Repeat exactly, and only, the lines of the entries below from the one with "[Whatsapp] (46, 196)" through the one with "Search (84, 2243)", both ends included.

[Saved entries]

------------------------------

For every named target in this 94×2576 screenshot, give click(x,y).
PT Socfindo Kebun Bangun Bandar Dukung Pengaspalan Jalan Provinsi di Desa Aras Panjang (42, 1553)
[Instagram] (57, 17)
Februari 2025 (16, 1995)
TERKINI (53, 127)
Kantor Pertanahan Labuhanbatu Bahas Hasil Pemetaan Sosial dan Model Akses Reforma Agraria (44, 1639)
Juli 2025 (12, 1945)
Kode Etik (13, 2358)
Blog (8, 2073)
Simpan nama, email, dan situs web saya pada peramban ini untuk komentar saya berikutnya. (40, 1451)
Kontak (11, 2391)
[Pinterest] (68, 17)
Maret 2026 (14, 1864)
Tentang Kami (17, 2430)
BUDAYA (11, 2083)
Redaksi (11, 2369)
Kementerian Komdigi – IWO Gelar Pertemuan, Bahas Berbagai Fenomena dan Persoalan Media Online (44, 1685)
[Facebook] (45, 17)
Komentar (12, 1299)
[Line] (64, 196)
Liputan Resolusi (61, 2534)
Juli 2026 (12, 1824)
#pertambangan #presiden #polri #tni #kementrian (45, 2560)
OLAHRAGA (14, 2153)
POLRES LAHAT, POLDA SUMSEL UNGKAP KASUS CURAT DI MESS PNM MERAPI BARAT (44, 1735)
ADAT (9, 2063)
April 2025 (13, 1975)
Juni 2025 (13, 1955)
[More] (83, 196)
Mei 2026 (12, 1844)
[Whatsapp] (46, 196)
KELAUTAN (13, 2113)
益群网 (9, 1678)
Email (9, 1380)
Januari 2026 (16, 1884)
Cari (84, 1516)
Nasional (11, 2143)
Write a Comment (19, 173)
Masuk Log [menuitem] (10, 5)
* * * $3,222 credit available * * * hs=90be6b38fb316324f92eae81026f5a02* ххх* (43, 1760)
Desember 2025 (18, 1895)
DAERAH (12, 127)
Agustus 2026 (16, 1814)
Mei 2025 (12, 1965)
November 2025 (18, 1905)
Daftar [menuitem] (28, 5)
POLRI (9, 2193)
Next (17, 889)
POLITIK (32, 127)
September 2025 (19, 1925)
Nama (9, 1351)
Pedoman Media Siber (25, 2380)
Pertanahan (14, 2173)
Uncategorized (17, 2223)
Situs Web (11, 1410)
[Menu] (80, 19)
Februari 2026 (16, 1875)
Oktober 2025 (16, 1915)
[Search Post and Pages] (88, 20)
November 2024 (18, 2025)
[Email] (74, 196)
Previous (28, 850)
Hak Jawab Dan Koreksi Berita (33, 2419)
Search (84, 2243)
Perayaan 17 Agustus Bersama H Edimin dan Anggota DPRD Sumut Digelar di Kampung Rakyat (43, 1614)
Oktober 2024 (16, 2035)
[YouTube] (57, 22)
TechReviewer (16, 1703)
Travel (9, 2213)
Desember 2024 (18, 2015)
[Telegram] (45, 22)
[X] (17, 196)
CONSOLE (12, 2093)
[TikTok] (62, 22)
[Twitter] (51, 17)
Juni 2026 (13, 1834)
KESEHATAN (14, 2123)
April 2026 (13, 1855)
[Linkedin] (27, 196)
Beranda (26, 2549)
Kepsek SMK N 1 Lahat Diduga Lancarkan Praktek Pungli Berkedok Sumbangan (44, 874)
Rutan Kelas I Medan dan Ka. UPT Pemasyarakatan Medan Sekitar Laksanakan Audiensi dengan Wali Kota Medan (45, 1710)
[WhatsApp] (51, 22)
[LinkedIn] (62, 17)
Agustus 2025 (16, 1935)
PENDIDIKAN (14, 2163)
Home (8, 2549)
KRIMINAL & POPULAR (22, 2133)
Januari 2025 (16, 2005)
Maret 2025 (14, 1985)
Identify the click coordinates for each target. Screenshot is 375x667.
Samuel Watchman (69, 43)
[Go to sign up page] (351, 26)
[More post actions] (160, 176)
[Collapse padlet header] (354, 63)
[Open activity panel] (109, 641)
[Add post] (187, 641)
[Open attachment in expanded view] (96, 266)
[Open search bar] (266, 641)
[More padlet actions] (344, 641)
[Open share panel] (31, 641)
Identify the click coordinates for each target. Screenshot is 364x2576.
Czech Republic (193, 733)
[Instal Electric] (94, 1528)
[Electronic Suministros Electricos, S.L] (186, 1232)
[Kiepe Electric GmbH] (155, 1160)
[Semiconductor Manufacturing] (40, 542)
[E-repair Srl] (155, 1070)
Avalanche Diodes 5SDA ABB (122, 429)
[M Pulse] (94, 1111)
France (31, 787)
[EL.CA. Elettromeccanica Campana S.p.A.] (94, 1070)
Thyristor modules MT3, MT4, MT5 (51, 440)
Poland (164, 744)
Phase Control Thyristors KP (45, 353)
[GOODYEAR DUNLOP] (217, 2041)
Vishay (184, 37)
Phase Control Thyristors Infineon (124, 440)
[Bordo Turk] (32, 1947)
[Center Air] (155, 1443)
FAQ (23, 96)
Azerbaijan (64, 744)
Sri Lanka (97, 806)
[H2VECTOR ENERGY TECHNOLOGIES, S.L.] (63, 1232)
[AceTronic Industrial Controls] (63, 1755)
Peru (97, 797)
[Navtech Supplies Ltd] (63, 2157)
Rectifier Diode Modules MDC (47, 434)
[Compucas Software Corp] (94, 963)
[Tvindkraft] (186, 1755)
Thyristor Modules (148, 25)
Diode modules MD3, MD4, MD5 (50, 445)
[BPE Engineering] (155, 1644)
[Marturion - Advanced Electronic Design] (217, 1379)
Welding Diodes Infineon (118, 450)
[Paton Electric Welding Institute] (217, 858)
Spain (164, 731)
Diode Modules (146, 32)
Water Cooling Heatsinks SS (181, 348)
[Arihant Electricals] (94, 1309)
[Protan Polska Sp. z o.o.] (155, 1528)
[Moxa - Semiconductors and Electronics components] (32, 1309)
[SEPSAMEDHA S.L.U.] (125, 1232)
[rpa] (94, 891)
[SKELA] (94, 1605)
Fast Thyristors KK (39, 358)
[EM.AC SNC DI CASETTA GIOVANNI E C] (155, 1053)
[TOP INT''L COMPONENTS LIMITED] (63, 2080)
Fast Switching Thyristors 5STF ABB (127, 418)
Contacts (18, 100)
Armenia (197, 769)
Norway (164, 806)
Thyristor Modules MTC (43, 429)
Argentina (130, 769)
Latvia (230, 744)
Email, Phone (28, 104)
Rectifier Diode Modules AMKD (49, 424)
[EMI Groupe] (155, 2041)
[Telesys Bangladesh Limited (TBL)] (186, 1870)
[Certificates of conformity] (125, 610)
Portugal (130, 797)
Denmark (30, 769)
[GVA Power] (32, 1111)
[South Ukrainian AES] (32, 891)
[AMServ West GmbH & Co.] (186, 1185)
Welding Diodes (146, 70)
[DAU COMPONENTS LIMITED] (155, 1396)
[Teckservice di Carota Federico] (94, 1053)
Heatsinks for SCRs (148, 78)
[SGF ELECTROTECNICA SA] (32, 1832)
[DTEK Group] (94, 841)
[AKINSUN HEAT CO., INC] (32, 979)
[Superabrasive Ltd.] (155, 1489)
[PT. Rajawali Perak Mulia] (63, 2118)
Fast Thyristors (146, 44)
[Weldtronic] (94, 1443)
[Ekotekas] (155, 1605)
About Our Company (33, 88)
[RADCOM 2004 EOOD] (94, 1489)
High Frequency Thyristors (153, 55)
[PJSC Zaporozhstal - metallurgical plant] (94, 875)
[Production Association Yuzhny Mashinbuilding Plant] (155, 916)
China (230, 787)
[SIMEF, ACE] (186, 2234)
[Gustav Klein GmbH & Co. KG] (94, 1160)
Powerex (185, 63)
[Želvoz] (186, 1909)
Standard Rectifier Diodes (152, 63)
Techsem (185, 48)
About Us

------------------------------

- Task response:
[Whatsapp] (46, 196)
KELAUTAN (13, 2113)
益群网 (9, 1678)
Email (9, 1380)
Januari 2026 (16, 1884)
Cari (84, 1516)
Nasional (11, 2143)
Write a Comment (19, 173)
Masuk Log [menuitem] (10, 5)
* * * $3,222 credit available * * * hs=90be6b38fb316324f92eae81026f5a02* ххх* (43, 1760)
Desember 2025 (18, 1895)
DAERAH (12, 127)
Agustus 2026 (16, 1814)
Mei 2025 (12, 1965)
November 2025 (18, 1905)
Daftar [menuitem] (28, 5)
POLRI (9, 2193)
Next (17, 889)
POLITIK (32, 127)
September 2025 (19, 1925)
Nama (9, 1351)
Pedoman Media Siber (25, 2380)
Pertanahan (14, 2173)
Uncategorized (17, 2223)
Situs Web (11, 1410)
[Menu] (80, 19)
Februari 2026 (16, 1875)
Oktober 2025 (16, 1915)
[Search Post and Pages] (88, 20)
November 2024 (18, 2025)
[Email] (74, 196)
Previous (28, 850)
Hak Jawab Dan Koreksi Berita (33, 2419)
Search (84, 2243)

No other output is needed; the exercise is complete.